Difference Between Short Sale and Foreclosure

This article aims to explore the difference between short sale and foreclosure. Both short sales and foreclosures have become rampant on account of the slump in the housing market.
Homeowners typically buy a house by taking a mortgage for which the house functions as a collateral. The homeowner is expected to make timely mortgage payments, failing which, the house is seized by the lending institution. The real estate market crashed in 2007 and resulted in a number of people defaulting on mortgage payments. The reason for defaults could be attributed to the fact that the borrowers were sub prime and their only chance of repaying the borrowed amount hinged on their ability to refinance the home at a lower rate of interest. Another possibility was selling off the house in an upmarket and thus encashing the built up home equity. This hope was thwarted since the home owners were unable to sell off the home for a profit on account of the housing market crash. Rising interest rates and declining home prices resulted in defaults. In fact, many borrowers were unable to pay the taxes imposed by the Federal and the State government and became an easy target for tax lien foreclosures.

Short sales, in the context of real estate, refers to selling off a house at a price which is insufficient to meet the mortgage payments still owed on the house. In this case, lenders may be willing to accept the proceeds of the short sale as settlement for the money due and forgive the remaining amount that cannot be requited. The reason why a lender may be willing to accept a lower payment, than what is actually due, is to avoid lengthy and costly foreclosure proceedings.

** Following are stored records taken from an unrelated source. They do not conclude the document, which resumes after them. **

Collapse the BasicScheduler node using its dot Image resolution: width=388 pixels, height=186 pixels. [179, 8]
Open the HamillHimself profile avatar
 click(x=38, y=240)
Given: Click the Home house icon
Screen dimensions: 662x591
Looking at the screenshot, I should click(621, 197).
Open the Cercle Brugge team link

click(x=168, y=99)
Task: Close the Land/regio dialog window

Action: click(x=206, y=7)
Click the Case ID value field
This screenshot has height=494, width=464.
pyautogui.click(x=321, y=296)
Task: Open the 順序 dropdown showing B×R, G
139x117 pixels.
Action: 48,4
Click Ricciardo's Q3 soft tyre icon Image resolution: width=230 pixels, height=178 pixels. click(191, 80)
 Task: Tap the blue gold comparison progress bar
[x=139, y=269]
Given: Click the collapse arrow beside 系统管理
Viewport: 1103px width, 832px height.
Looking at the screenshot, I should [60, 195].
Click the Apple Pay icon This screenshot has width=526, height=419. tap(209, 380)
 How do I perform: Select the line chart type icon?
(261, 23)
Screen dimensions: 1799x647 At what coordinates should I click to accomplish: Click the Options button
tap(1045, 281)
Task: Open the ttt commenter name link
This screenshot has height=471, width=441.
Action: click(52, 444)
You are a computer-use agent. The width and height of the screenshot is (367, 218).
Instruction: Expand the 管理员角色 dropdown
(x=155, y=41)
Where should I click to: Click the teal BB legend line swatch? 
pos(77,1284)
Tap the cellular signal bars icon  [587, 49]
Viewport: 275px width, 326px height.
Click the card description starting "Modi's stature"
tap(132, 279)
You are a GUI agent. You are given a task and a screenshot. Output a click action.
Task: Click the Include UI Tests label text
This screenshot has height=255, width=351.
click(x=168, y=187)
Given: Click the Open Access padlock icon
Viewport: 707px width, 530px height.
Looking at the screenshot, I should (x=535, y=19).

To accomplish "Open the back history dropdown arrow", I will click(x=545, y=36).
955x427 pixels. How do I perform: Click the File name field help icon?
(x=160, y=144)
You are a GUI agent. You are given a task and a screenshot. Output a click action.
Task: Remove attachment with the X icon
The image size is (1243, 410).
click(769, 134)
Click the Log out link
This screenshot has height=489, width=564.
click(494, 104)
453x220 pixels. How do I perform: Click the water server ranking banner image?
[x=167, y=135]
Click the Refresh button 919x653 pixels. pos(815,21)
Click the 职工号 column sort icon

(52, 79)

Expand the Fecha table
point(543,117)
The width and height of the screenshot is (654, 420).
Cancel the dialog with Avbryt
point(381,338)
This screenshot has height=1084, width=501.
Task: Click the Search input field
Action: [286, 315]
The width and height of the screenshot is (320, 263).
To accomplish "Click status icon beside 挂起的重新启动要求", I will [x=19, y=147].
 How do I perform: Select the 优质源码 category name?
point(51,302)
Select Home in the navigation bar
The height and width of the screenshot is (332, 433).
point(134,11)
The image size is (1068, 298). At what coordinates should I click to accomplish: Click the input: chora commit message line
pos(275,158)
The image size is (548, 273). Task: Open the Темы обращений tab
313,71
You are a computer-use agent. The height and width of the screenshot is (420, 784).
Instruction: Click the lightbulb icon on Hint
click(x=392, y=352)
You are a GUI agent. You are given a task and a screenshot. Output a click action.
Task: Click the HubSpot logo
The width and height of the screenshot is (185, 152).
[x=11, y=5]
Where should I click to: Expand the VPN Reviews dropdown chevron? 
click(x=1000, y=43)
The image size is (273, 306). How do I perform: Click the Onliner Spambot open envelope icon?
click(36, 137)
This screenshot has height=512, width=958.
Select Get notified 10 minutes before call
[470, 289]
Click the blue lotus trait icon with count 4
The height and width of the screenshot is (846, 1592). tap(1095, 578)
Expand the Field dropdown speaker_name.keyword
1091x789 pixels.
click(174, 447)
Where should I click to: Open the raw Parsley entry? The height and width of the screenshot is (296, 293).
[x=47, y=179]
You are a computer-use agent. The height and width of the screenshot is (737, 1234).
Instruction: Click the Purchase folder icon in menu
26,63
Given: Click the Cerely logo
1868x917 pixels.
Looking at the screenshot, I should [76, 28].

Foreclosure Vs. Short Sales

Given that the government is providing assistance to homeowners to stop a foreclosure, short sales seems like a better option. According to Fair Isaac corporation, both foreclosures and short sales have the same level of negative impact on credit scores. They result in credit scores declining by 200 to 300 points. However, significant differences exist between short sales and foreclosures. The points of difference between short sale and foreclosure can be summarized as follows:

Waiting Time: In case of lenders complying with Freddie Mac and Fannie Mae guidelines, the borrower needs to wait for 5 years after completion of a foreclosure to avail a new mortgage, subject to establishing the desired credit score. Whereas in case of short sales, the waiting period is only 2 years.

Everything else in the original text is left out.